- [YOUR TASK] Look through the listing below for the line containing "Task: Click the". Copy it and each line after it up to and including the line containing "Click the share export icon", exactly, leaving out pictures.
-- GIVEN ENTRIES follows --
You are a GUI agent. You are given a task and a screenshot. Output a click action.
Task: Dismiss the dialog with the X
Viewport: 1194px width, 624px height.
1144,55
-- GIVEN ENTRIES concluded --
-- GIVEN ENTRIES follows --
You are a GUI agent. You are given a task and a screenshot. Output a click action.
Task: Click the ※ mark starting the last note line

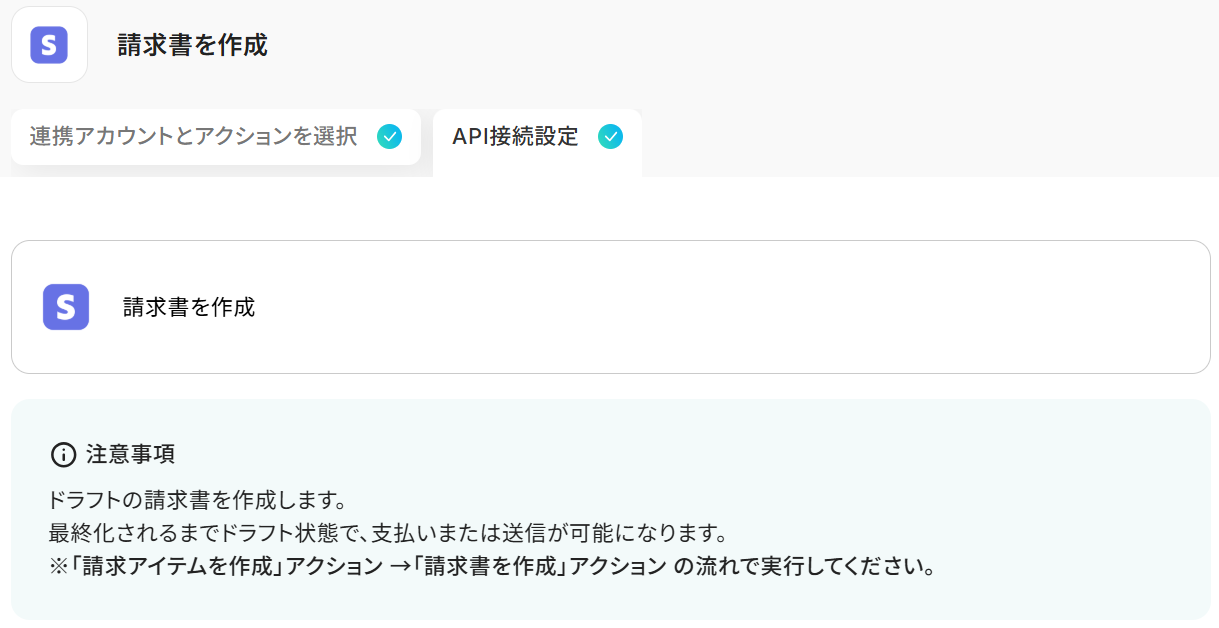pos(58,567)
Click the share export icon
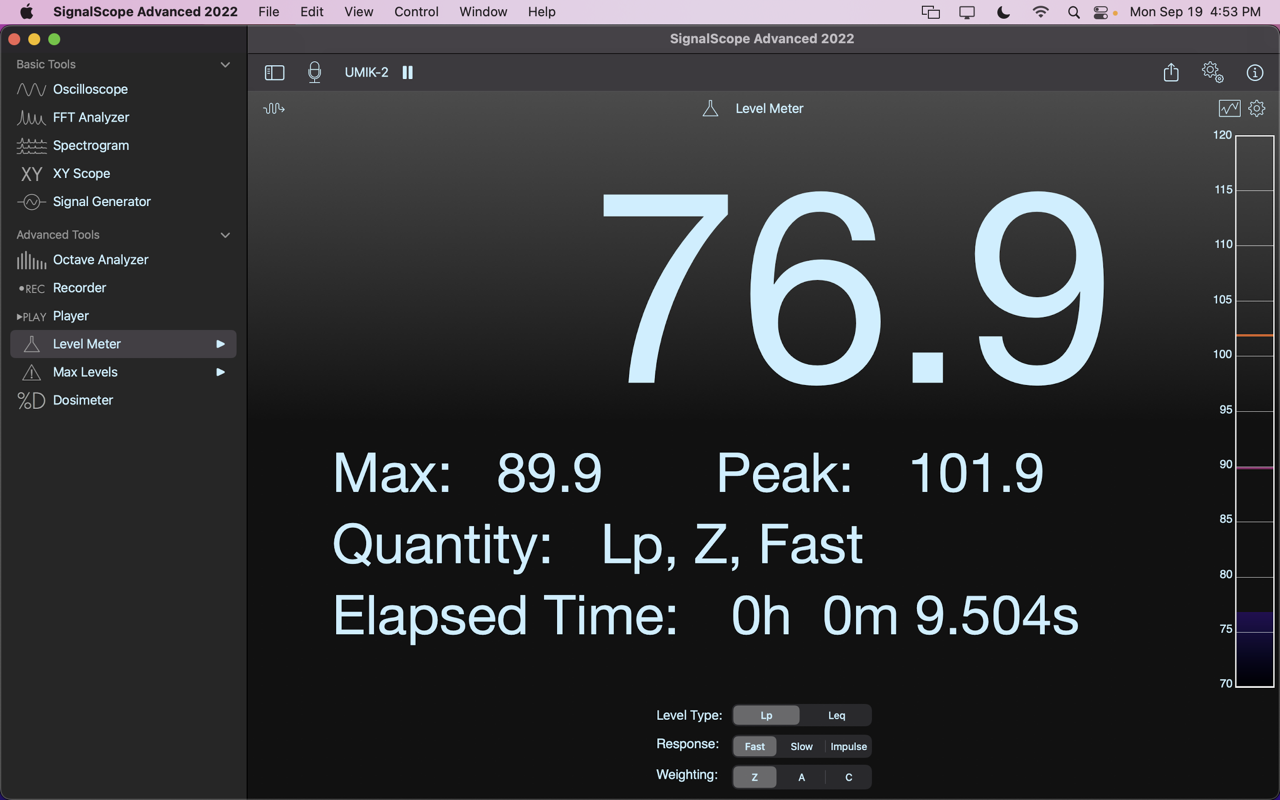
-- GIVEN ENTRIES concluded --
-- GIVEN ENTRIES follows --
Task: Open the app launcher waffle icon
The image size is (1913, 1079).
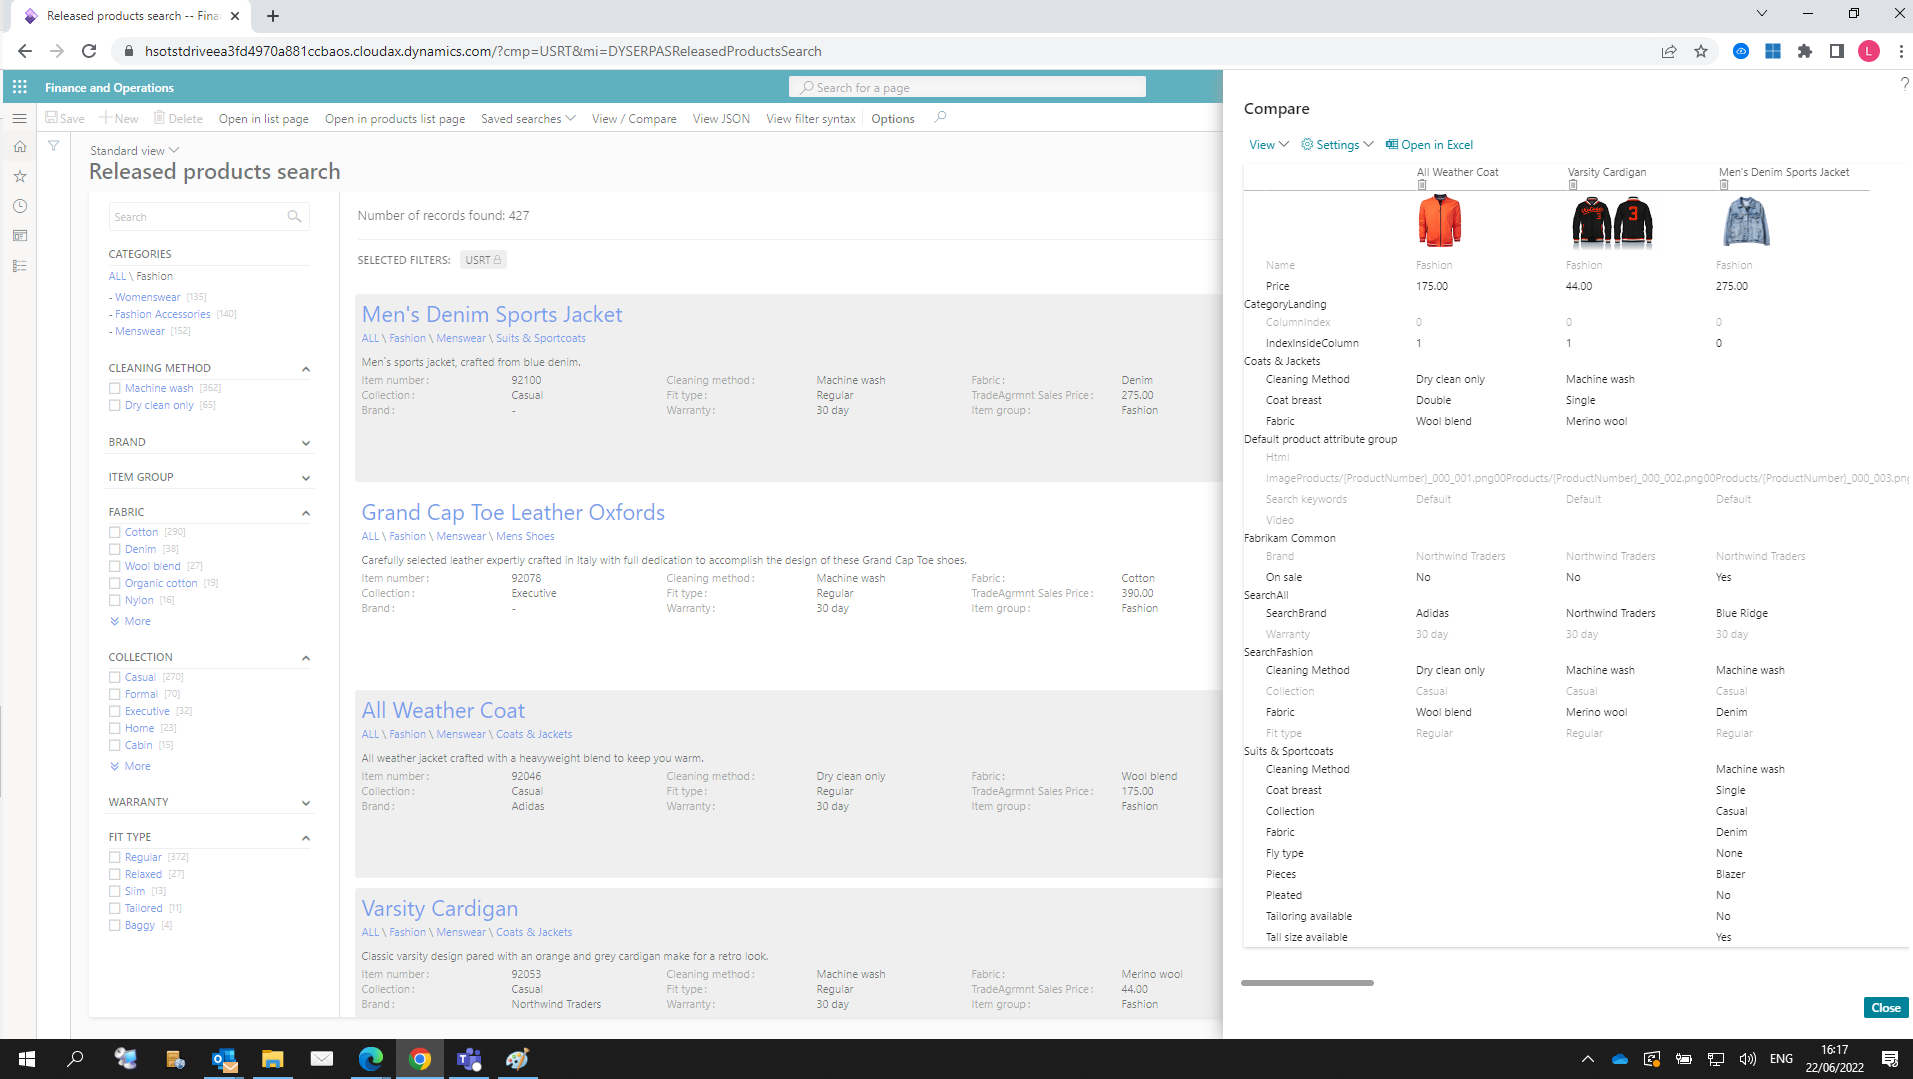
-- GIVEN ENTRIES concluded --
- [ANSWER TO THE EXERCISE]
Task: Click the ※ mark starting the last note line

pos(58,567)
Click the share export icon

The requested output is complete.